Copy every line of the items below word for word, leaving out the pictures.
BEGIN DATA IN THIS EXERCISE
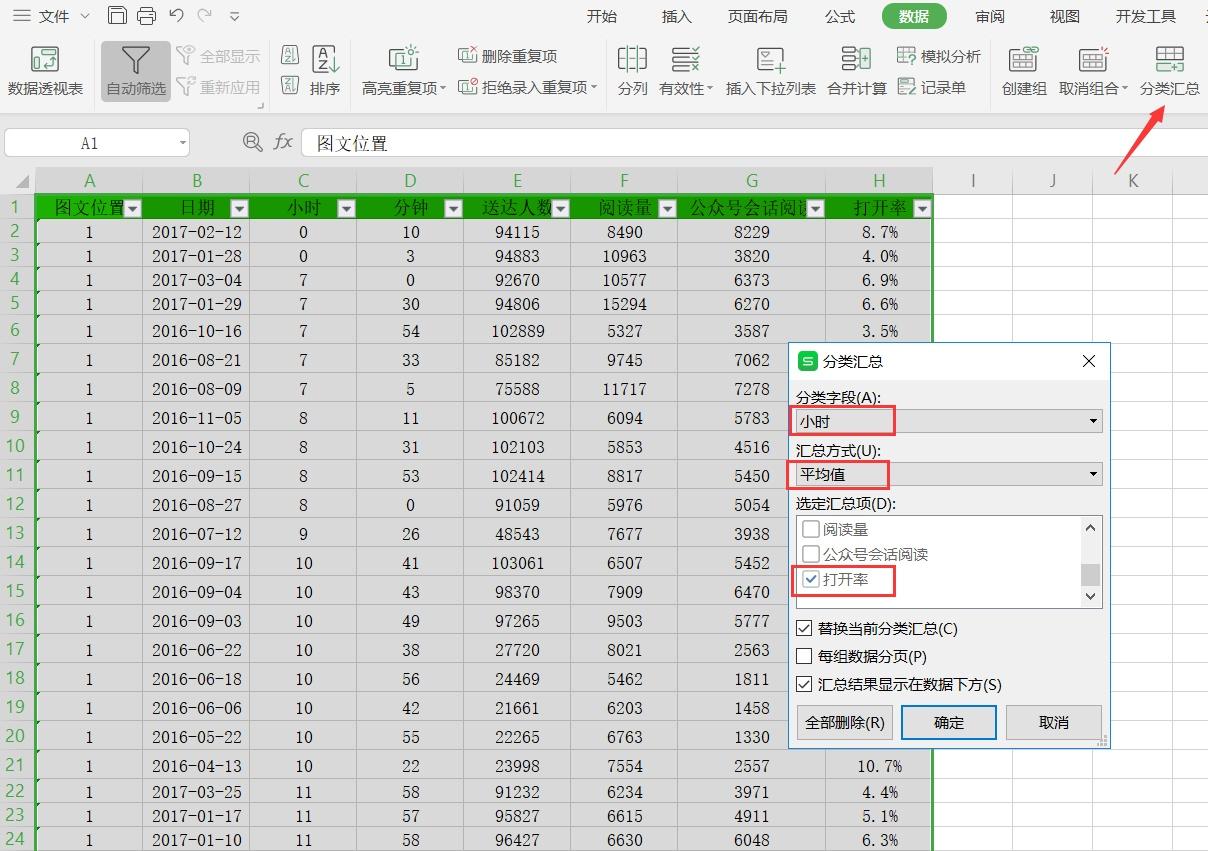Viewport: 1208px width, 851px height.
Task: Click inside the formula bar
Action: [x=500, y=141]
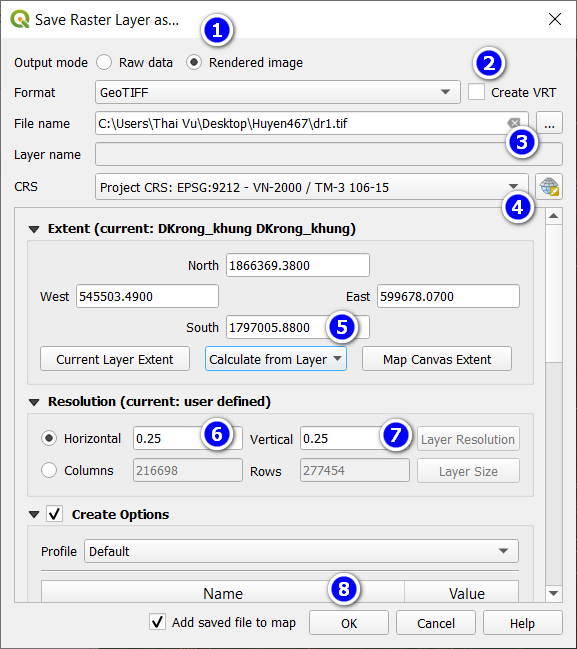Viewport: 577px width, 649px height.
Task: Click into the Horizontal resolution field
Action: pyautogui.click(x=188, y=438)
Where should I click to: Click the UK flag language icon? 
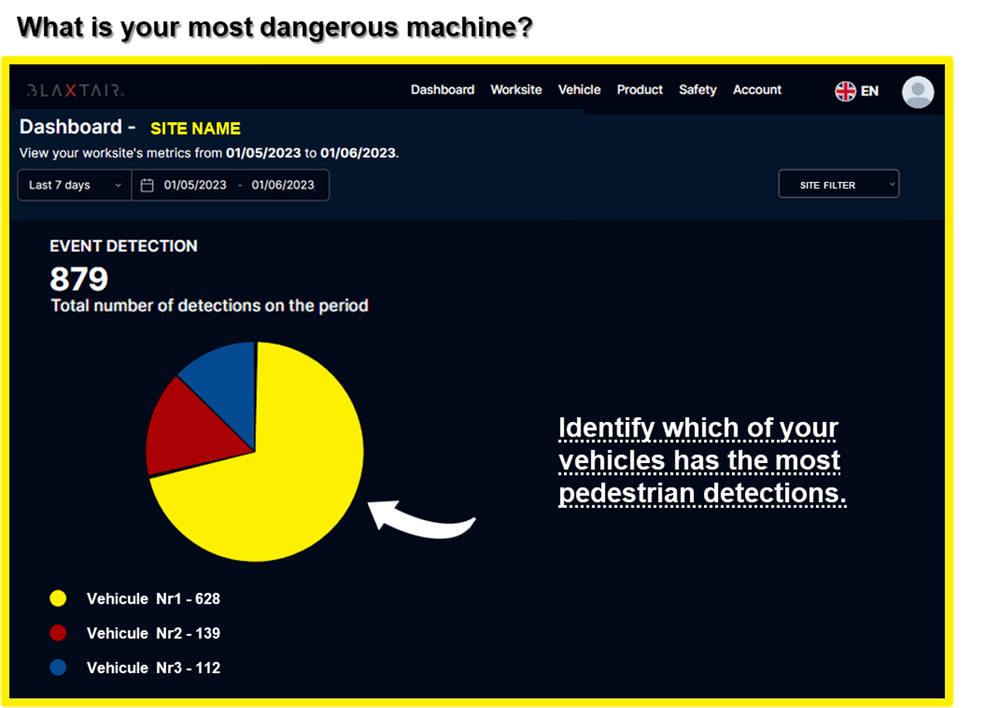coord(845,91)
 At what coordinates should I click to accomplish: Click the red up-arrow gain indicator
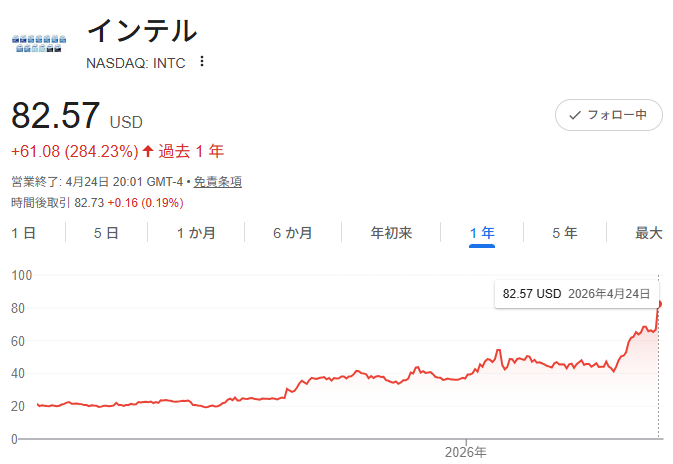(148, 152)
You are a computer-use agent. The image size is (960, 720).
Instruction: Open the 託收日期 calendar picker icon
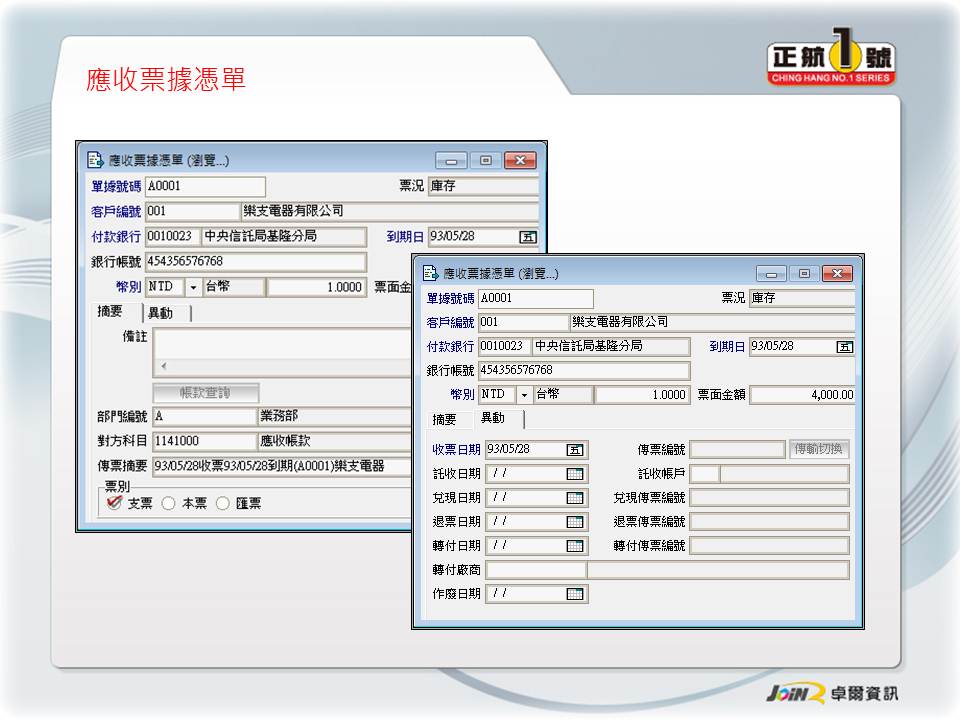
END DATA IN THIS EXERCISE
» CORRECT ANSWER:
Viewport: 1208px width, 851px height.
Task: Click inside the formula bar
Action: [x=500, y=141]
Viewport: 577px width, 649px height.
Task: Click into the Horizontal resolution field
Action: pyautogui.click(x=188, y=438)
Where should I click to: Click the UK flag language icon? 
coord(845,91)
 At what coordinates should I click to accomplish: Click the red up-arrow gain indicator
(148, 152)
You are a computer-use agent. The image size is (960, 720).
Instruction: Open the 託收日期 calendar picker icon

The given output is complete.